_Required tasks_
(A) Answer these about the excerpt below on the story of Bombay:
(i) What did Bombay turn the abandoned jail into?
(ii) What is Bombay the subject of in the end?
(iii) What title does the obituary carry?
(B) Duplicate the part of the excerpt on the story of Bombay below, starting at "The story's very" and ending at "look forward to.".

___ Document excerpt

The story's very story-ness is part of its delight. It revels in words and their mutability. If Wittgenstein was right ("The limits of my language mean the limits of my world"), then Bombay unlimits his world by unlimiting his language. He liberates himself through stories, and the stories become true, and he becomes a story. He was, at first, a victim of other people's absurd stories about him — he was a subject of their stories, subjected by their stories, until he made himself his own subject, and through this newfound subjectivity became his own king. He found an abandoned jail and turned it into a home and into a country.

In the end, he is the subject of an obituary, a final story, the last narrative most of us can look forward to.

The obituary has a title: "Bombay's Republic". It's the title of the story we are reading.

______
___ Dataset content

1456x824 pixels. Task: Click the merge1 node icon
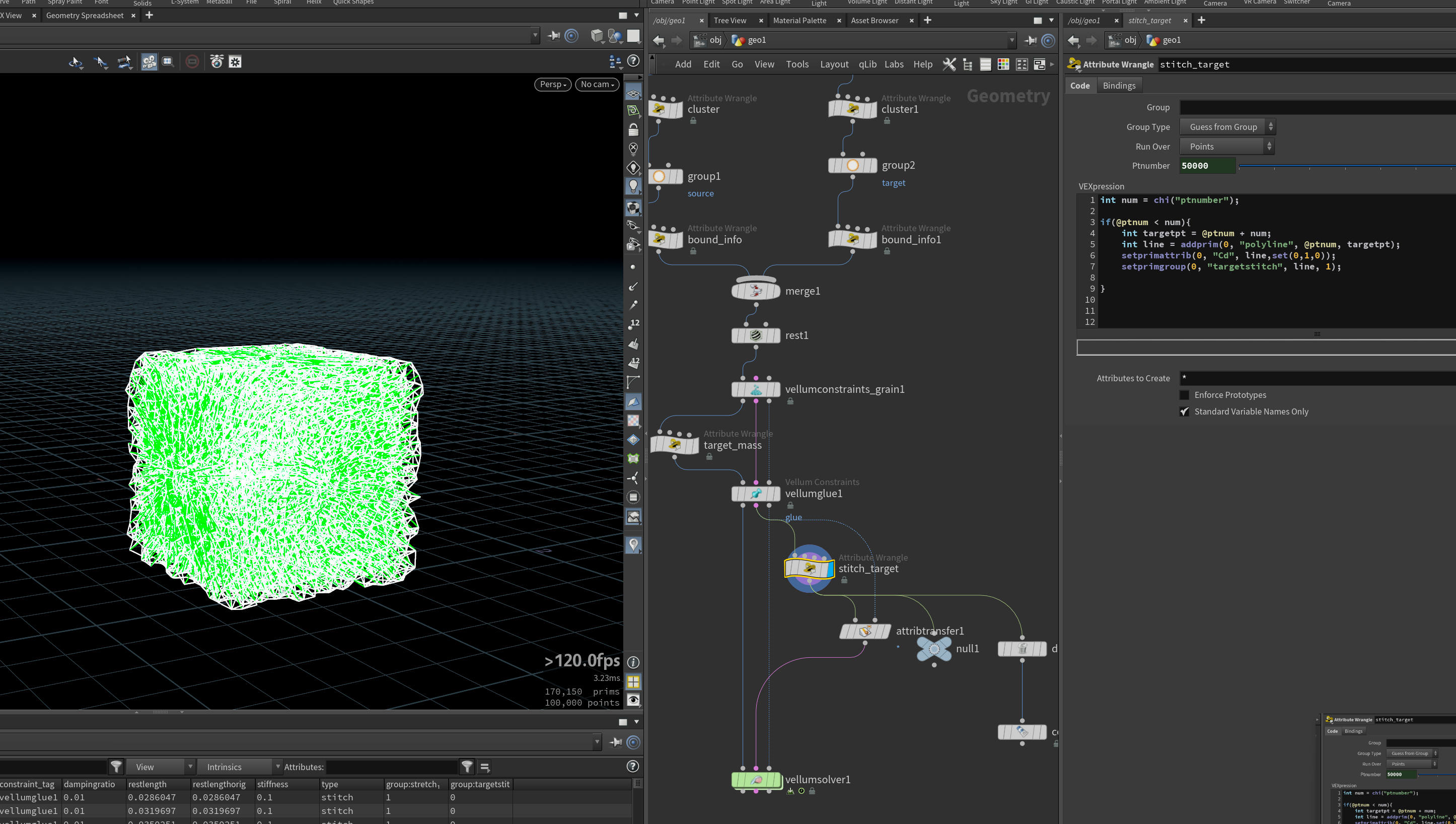tap(756, 291)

______

_Response list_
(A)
(i) A home and a country.
(ii) An obituary.
(iii) "Bombay's Republic".

(B)
The story's very story-ness is part of its delight. It revels in words and their mutability. If Wittgenstein was right ("The limits of my language mean the limits of my world"), then Bombay unlimits his world by unlimiting his language. He liberates himself through stories, and the stories become true, and he becomes a story. He was, at first, a victim of other people's absurd stories about him — he was a subject of their stories, subjected by their stories, until he made himself his own subject, and through this newfound subjectivity became his own king. He found an abandoned jail and turned it into a home and into a country.

In the end, he is the subject of an obituary, a final story, the last narrative most of us can look forward to.